EXERCISE GOAL: Quote the items below, starting at the line containing "At what (x,y)" and ending after the line containing "Looking at the". Omit the pictures.
──────── INPUT MATERIAL
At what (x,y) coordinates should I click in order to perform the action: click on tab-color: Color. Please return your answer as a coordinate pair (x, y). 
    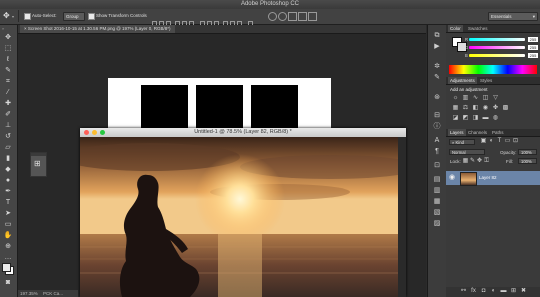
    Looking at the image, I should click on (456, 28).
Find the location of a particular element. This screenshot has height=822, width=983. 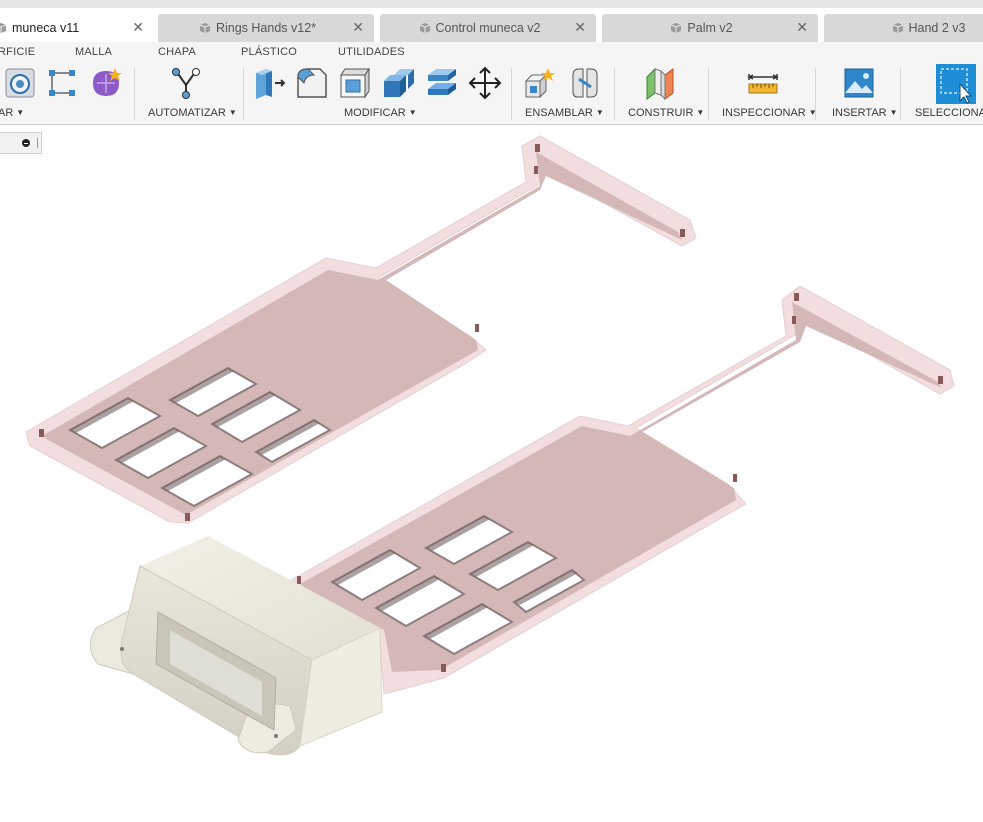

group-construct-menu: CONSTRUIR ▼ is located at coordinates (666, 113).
────────────────
──────── INPUT MATERIAL
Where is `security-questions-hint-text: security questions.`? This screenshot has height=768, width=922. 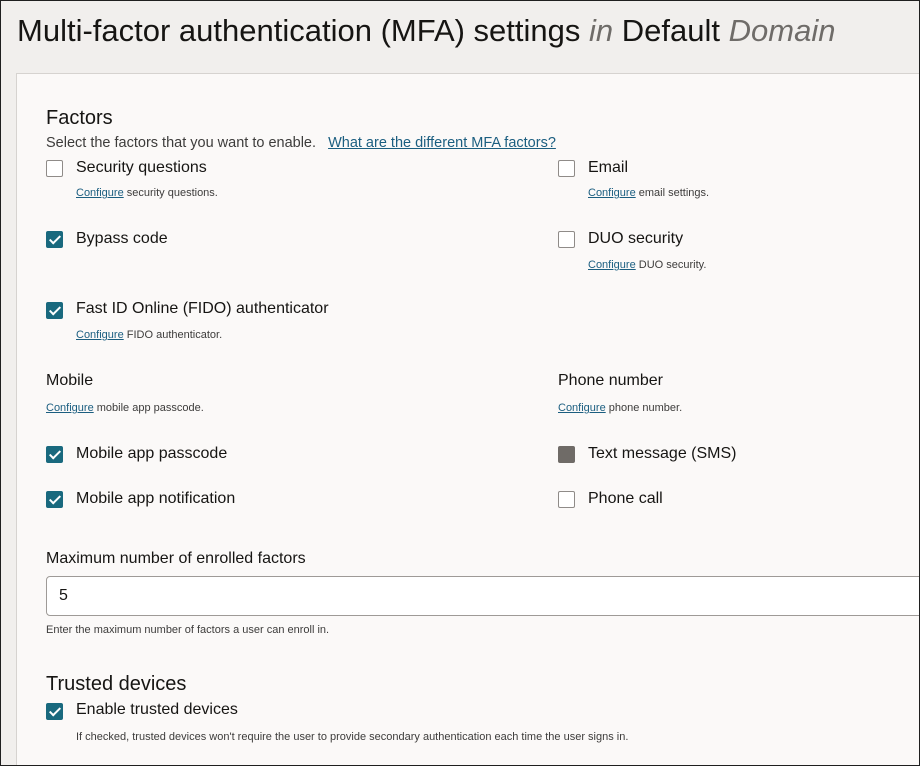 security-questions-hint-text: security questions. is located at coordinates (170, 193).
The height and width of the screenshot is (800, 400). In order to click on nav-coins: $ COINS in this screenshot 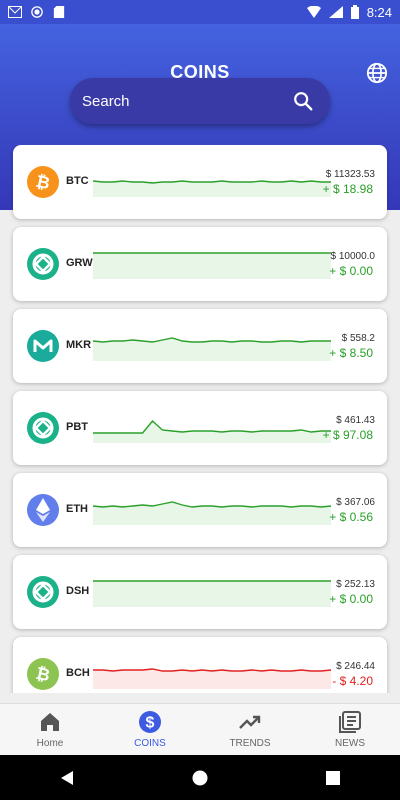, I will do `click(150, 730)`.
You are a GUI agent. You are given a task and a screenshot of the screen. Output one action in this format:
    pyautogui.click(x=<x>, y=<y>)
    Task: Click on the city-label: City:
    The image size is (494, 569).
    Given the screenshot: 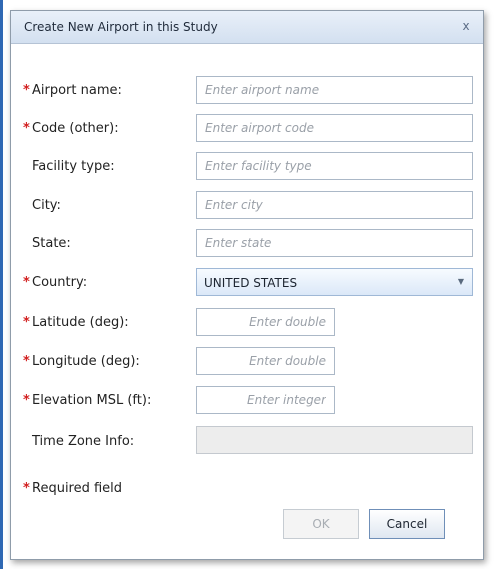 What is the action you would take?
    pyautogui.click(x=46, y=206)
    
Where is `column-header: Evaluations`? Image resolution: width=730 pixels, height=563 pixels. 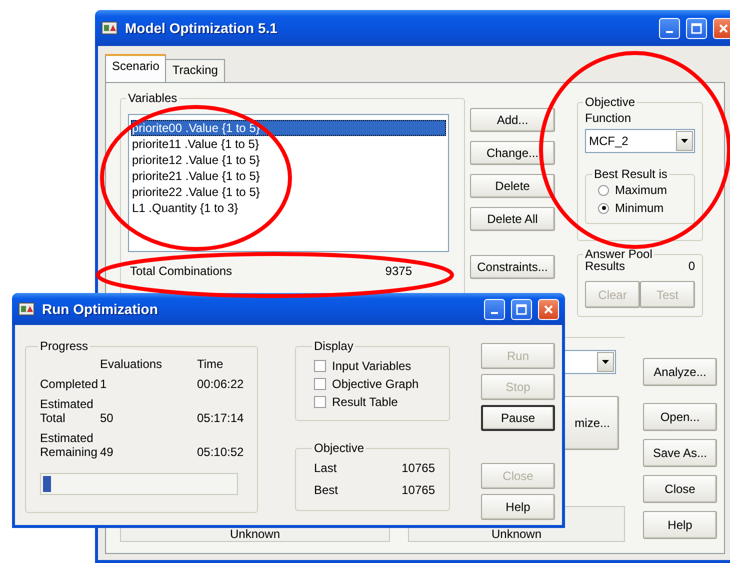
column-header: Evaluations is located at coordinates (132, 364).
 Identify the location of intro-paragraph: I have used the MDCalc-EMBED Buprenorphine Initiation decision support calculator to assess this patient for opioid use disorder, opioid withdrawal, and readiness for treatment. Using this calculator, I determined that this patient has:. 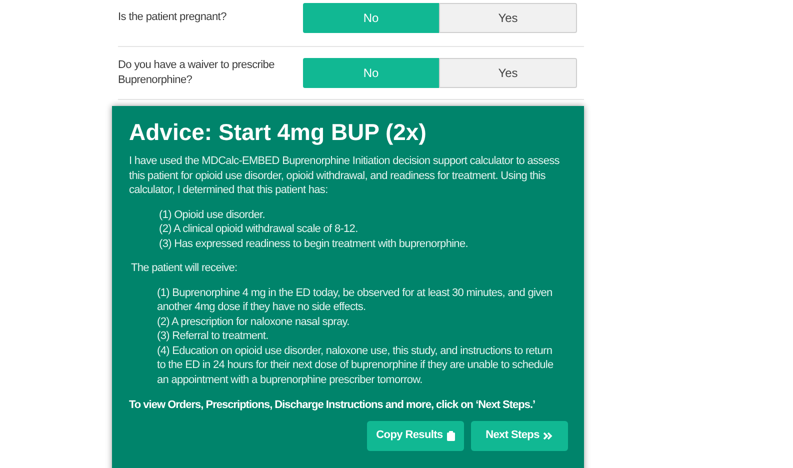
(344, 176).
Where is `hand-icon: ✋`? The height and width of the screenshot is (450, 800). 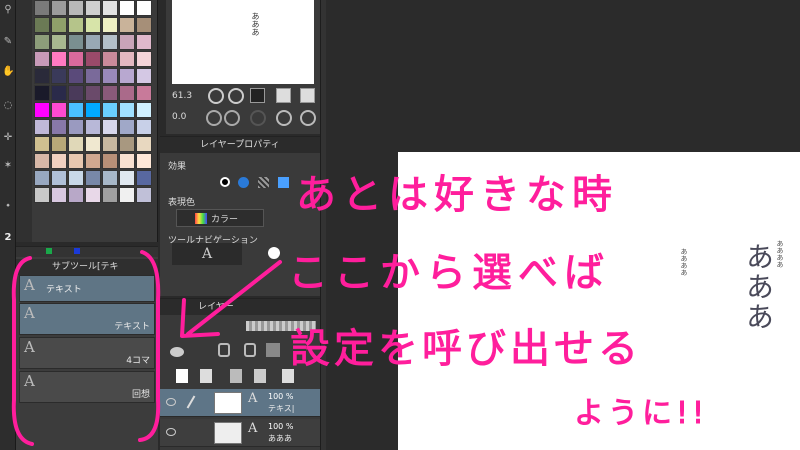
────────────────
──────── INPUT MATERIAL
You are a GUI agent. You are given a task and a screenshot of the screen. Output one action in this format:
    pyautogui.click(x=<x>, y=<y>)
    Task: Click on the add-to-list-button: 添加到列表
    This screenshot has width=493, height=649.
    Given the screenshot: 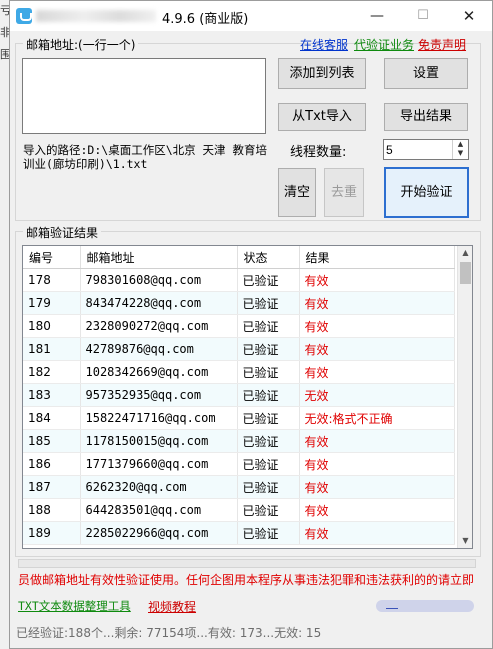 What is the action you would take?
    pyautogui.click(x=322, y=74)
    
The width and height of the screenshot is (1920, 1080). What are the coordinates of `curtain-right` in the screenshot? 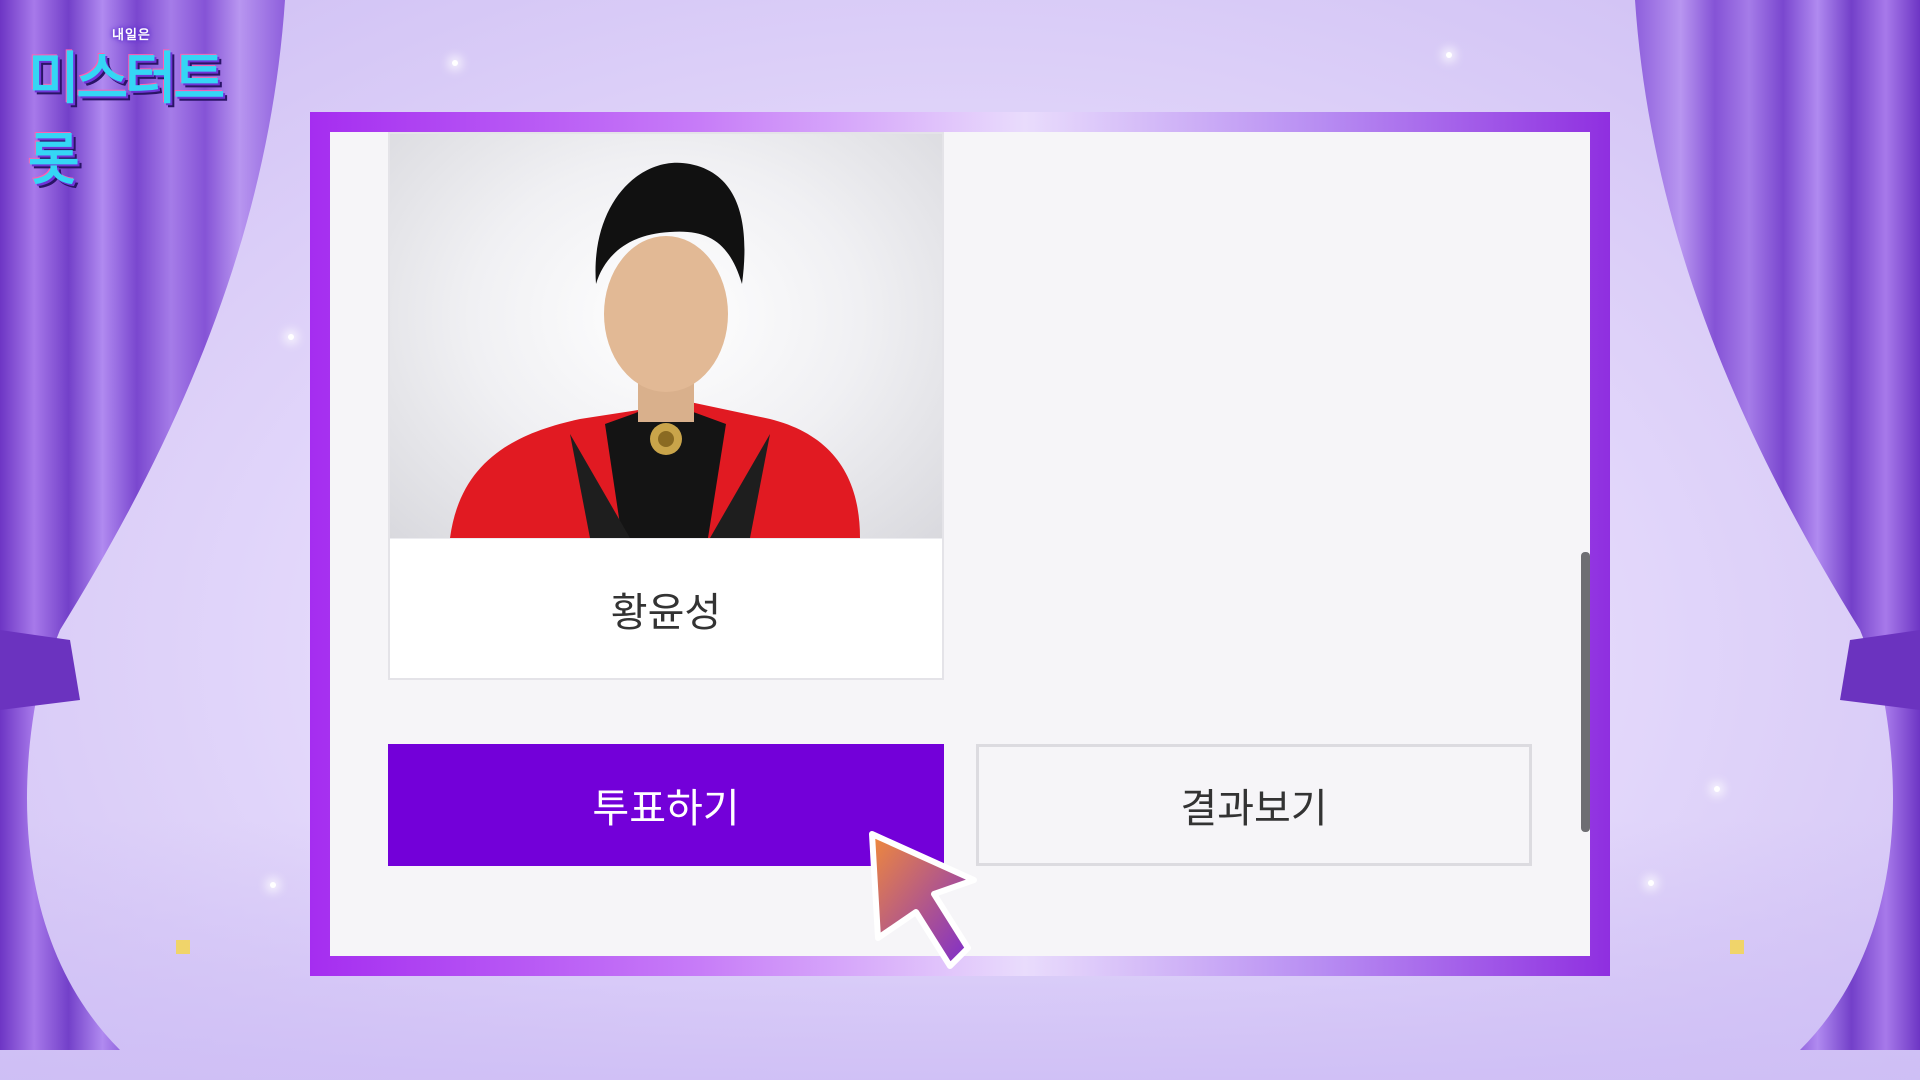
────────────────
COMPLETED TASK:
At what (x,y) coordinates should I click in order to perform the action: click on tab-color: Color. Please return your answer as a coordinate pair (x, y). 
    Looking at the image, I should click on (456, 28).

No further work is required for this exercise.